Root DNS Zone Now DNSSEC Signed

Posted by timothy on from the signing-of-the-times dept.

r00tyroot writes with news that slipped by yesterday, quoting from the Internet Systems Consortium's release: "ISC joined other key participants of the Internet technical community in celebrating the achievement of a significant milestone for the Domain Name System today as the root zone was digitally signed for the first time. This marked the deployment of the DNS Security Extensions (DNSSEC) at the top level of the DNS hierarchy and ushers the way forward for further roll-out of DNSSEC in the top level domains and DNS Service Providers."

5 of 94 comments (clear)

  1. For the rest of us... by oldhack · · Score: 2, Interesting

    What do we need to do on our side, the DNS client side?

    --
    Fuck systemd. Fuck Redhat. Fuck Soylent, too.

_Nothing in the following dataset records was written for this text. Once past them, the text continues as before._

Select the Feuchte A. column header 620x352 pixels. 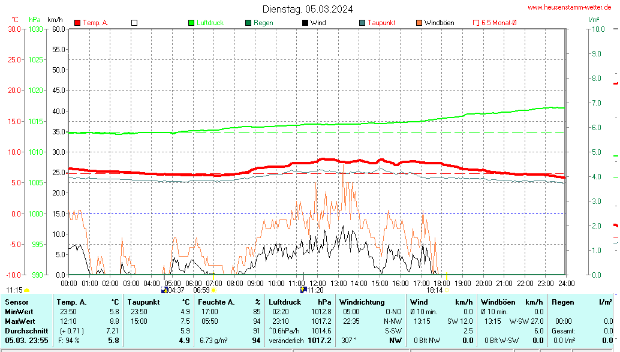217,302
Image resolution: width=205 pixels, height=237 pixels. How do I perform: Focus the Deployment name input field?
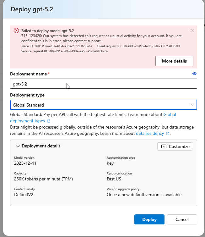(x=104, y=84)
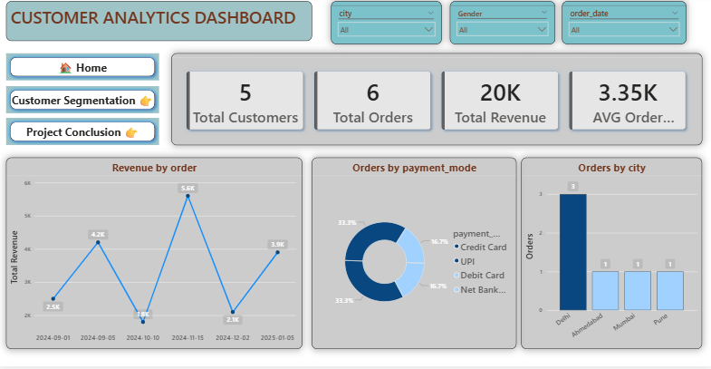The height and width of the screenshot is (369, 711).
Task: Click pointing hand icon beside Customer Segmentation
Action: tap(146, 101)
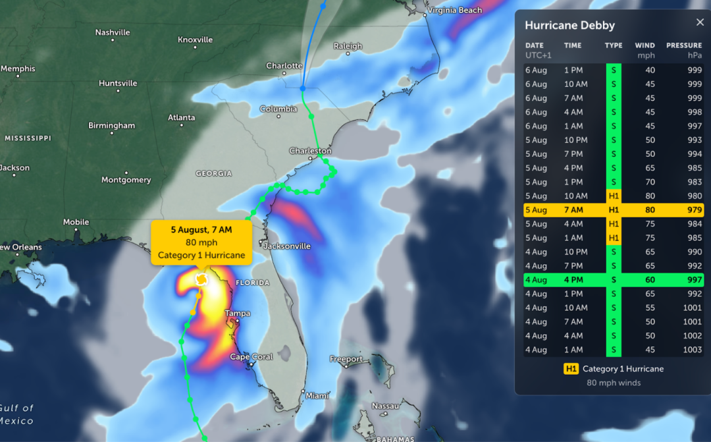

Wait, scratch the last one.
  2. Re:Too complicated: designed by ISC for ISC? by h4rr4r · · Score: 3, Interesting

    http://blog.techscrawl.com/2009/01/13/enabling-dnssec-on-bind/

    Looks pretty easy at least as easy as setting up bind and a few zones.

  3. Re:OS Support by TheRaven64 · · Score: 2, Interesting

    A better question is whether there is any portable API for accessing this information. When I call getaddrinfo(), can I tell whether a particular address is DNSSEC-signed? OpenBSD has a flag for this, but is it going to be standardised? Do other platforms have anything equivalent? If it is using DNSSEC, can I also check easily if there is an IPSECKEY record and establish an IPsec connection using it if there is?

    --
    I am TheRaven on Soylent News
  4. Re:Software development like the good old days... by moonbender · · Score: 2, Interesting

    I wonder whether you're right.

    What kind of services rely on DNS? Web and email communication, obviously, but would voice communication either via cell phones or landlines break down? I suppose much of the voice traffic is routed over the same physical backbone as the Internet, but does it share the same server infrastructure including DNS? What about bank transactions? Are companies smart enough to handle internal communication (even if it touches the net) in a way that would work without DNS? Or would my toilet refuse working without DNS?

    Also: considering the distributed, caching nature of DNS, how long would it take for a problem in the root zone to affect people? (Wasn't there a root zone incident a short while back?) Would that give people enough time to revert a botched rollout?

    --
    Switch back to Slashdot's D1 system.
  5. Re:Great! by penguin359 · · Score: 2, Interesting

    Actually, you can't transfer a domain when it's close (~30 days I think) to expiring to avoid it expiring mid-tranfer. You shouldn't not loose any time off of the original registration. It should just extend it so it's probably better to transfer now. Check on the rules for that from both registrars.